If you can’t keep up with the latest rumor mill on TikTok’s impending doom acquisition, my suggestion is simple: don’t. Or instead, enjoy it for what it is: one of the most absurd bakeoff deals in investment banking history.
Walmart and its always low prices are in the fray. Oracle is looking to find synergies to make enterprise resource planning software more enticing to Gen Z workers. Triller — who the hell are they again? — is supposedly teaming up with an asset management firm (and a planet near the Hoth system) called Centricus according to Bloomberg (to which TikTok responded nah). Twitter is in — maybe? — with key corporate strategic advice from Beyoncé on the social network’s debt underwriting strategy.
SoftBank is apparently looking, and also just happened to announce yesterday its intention to sell off $14 billion of its core Japanese mobile services business to net cash quickly. (The upshot is that at least TikTok lost most of its value before SoftBank’s investment!)
Everything here is absurd. TikTok is absurd. The videos of people doing what they are doing on TikTok are absurd. TikTok’s growth is absurd. A president setting a deadline on the sale of a company is absurd. This process is absurd. Selling a company as large as TikTok in 45 days is absurd. Walmart is absurd (and also a mirage, since they are still banned from New York City lest someone gets discounted soap in a pandemic).
I warned a few weeks ago to “beware bankers” peddling TikTok rumors. And that’s still the right answer, in the sense that of course we are going to get to the furthest reaches of the M&A universe as bankers try to salvage TikTok’s final sale price (“We’re approaching the Centricus system, sir!”). But that approach is so much more boring than just assuming that every rumor is true and trying to imagine Wall Street advisors trundling through this morass of bids.

(Given data)
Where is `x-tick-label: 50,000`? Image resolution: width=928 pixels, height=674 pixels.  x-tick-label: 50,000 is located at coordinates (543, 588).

(Required action A) Can you rewrite the paragraph of the TikTok sale piece that begins "Walmart and its always low prices" as a short list, keeping its main facts?
(Required action B) Could you carry on the piece about the TikTok sale from its last sentence?

(Result A)
- Walmart is in the running.
- Oracle is seeking synergies to make enterprise resource planning software more appealing to Gen Z workers.
- Triller is reportedly teaming up with an asset management firm called Centricus, according to Bloomberg, and TikTok denied it.
- Twitter may be in, with strategic advice from Beyoncé on its debt underwriting.

(Result B)
My advice here is simple: let’s all take our analyst hats off for a week and put on our clown costumes, since — and it’s key you don’t work at TikTok for this or have money at stake in the company — this story is actually enjoyable.
COVID-19 is serious, the U.S. presidential election is weeks away, social justice in our cities is critically important. Just in the past few hours, T’Challa passed away, Hurricane Laura ripped up the Gulf Coast, and the longest continuously-serving Japanese prime minister of the post-war era (yes, I know, that’s a lot of qualifiers) just resigned due to health issues. It can get weighty on the front pages of the newspapers these days.
So it’s just nice to know that you can flip to the business pages and get some farce.
Maybe this whole story will eventually turn into the next great business book à la Barbarians at the Gate. But at least the barbarians then knew how to destroy a company with the proper levels of debt leverage. Here, you’ve got the pre-smoldered detritus of a business being bid on by the company that brought us The Greeter.
Whatever this saga brings next (hint: Microsoft buying the company), I’ll just say this: the warmth and cheeriness that TikTok provided millions of teenagers though short videos of awakward dance routines is the same mirth that it provides acerbic financial analysts with a caustic eye on the markets. In what has been a miserable year for all of us, for that small twinkle of amusement, I’m thankful.